Goal 1:
Answer these questions from the forum thread on jointing long boards.
(a) What length does the opening post suggest cutting the boards to?
(b) What did woodnthings straight-line rip for the trailer?
(c) What did Dylan JC Buffum use as the straight edge for the router?

Excerpt to read:

If you are still hesitant, you can cut the boards to 4' and stagger the joints. The 4' boards will be much easier to get a glue edge.


----------



## woodnthings (Jan 24, 2009)

*Get a barn door sliding rail 10 ft long*

It will be a "U" shape with rolled in edges and straight enough, but sight them first before coming home with a curved one.
Standard cold rolled steel bars, tubes or angles, from a steel supplier will also work.



Next, butt your slabs to be joined together after hand planing the high spots to make them as straight as possible. 

Rune your 10" circular saw down the seam using the channel as a straight edge guide.
Make certain nothing moves in the process.
Even if you only get a partial flat from the saw kerf it will serve as a registration surface for a bottom bearing bit in the router OR a reference surface for you hand plane. Color it with marker or chalk to see it better when hand planing.
This will give you two surfaces that are very close to flat and straight.
A hand held power plane can be used IF you are very cautious not to "violate" the reference surface.


I used this technique when I need to straight line rip my 14 ft Oak boards for this trailer:


----------



## GeorgeC (Jul 30, 2008)

I have had a problem making a straight cut with a circular saw. (just like in my putting I sometimes get the yips) A long cut is particularly challenging to me. When it is really important to make this cut straight I have added a guide on the outside of the saw.


You have to be very careful to get the spacing on this guide. I set it up and check it with the blade of the saw withdrawn so that it does not touch the saw. You want to fit to be just touching, but not tight. The saw must travel freely. It will take you some time to be sure you have the setup correct.


Good luck on your project. It will be beautiful when finished.


George


----------



## Dylan JC Buffum (Jun 9, 2019)

After a lot of false starts, I was able to joint perfect 8’ long edges using my router with a 3/4” straight fluted pattern maker’s bit. For the straight edge, I used the factory edge from a piece of 3/4” MDF. 

I cut several 6” wide by 8’ long strips of the MDF with my circular saw. I clamped and glued two strips, including one with the factory edge. I used the router with the bit to route the cut edge flush with the factory edge. Repeated this three times, until my MDF straight edge was 5 layers thick. Now I have a 8’ x 6” x 4.5” fence for my router table. It’s also a perfect straight edge for the router.


----------

Records supplied:
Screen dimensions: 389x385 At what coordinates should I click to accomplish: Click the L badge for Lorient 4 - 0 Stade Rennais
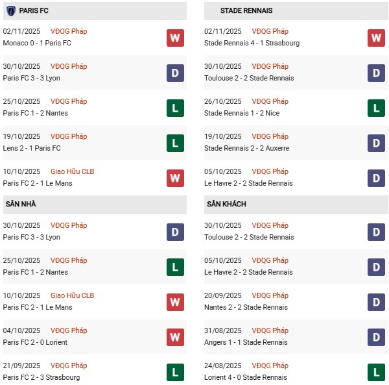coord(377,372)
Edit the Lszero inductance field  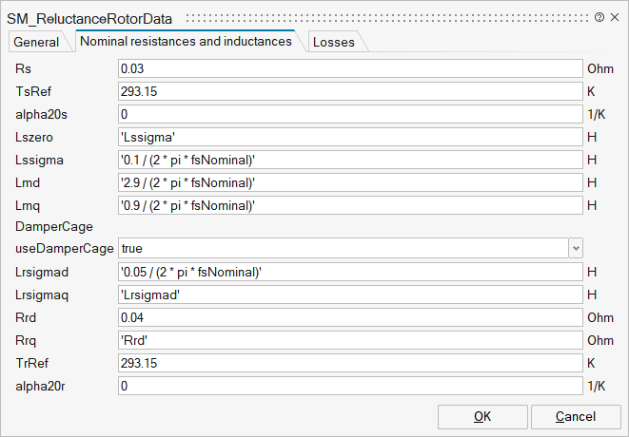tap(349, 137)
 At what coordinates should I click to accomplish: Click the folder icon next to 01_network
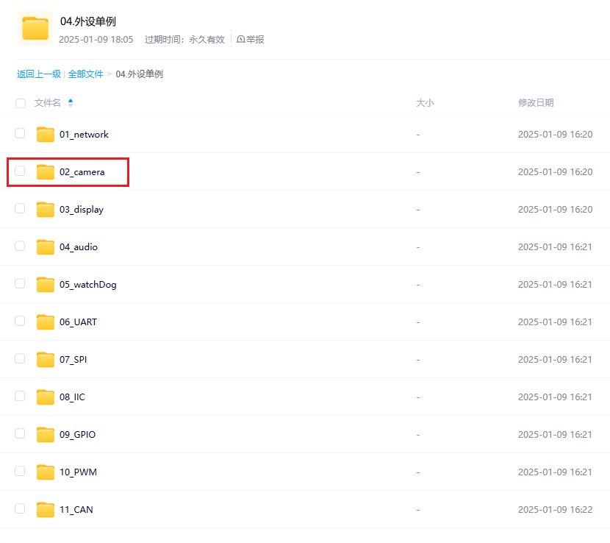[45, 134]
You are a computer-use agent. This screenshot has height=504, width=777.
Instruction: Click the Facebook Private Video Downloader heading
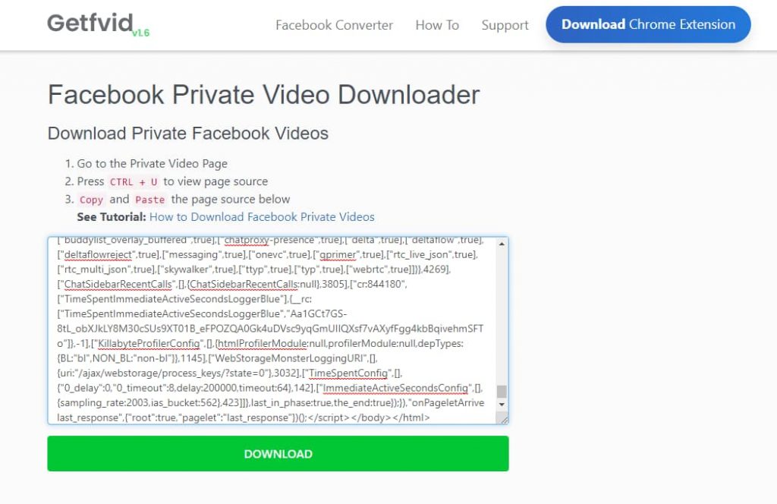(x=263, y=94)

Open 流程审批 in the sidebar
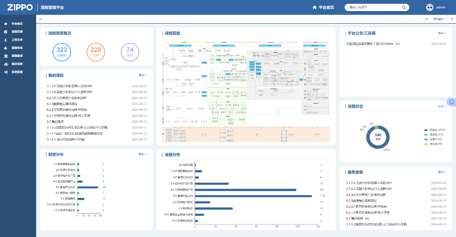17,48
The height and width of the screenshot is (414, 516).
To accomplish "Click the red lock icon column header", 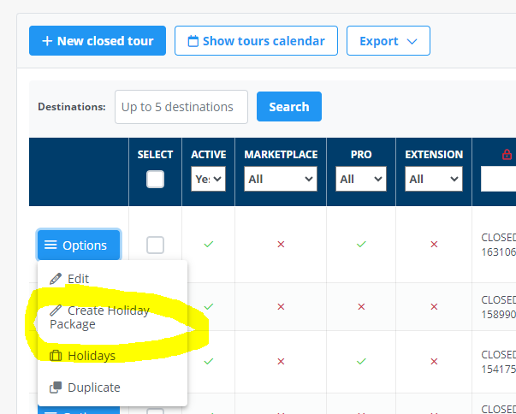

Goal 2: Render the lines of the entries as a JSON list of strings, one string per line, skipping blank lines and leaving out the pictures. Begin at the line that has "You are a computer-use" and go through the last line of the entries.

Task output 1:
(a) 4'
(b) 14 ft Oak boards
(c) The factory edge from a piece of 3/4” MDF

Task output 2:
[
  "You are a computer-use agent. This screenshot has height=504, width=777.",
  "Instruction: Click the Facebook Private Video Downloader heading",
  "(x=263, y=94)",
  "Open 流程审批 in the sidebar",
  "17,48",
  "The height and width of the screenshot is (414, 516).",
  "To accomplish \"Click the red lock icon column header\", "
]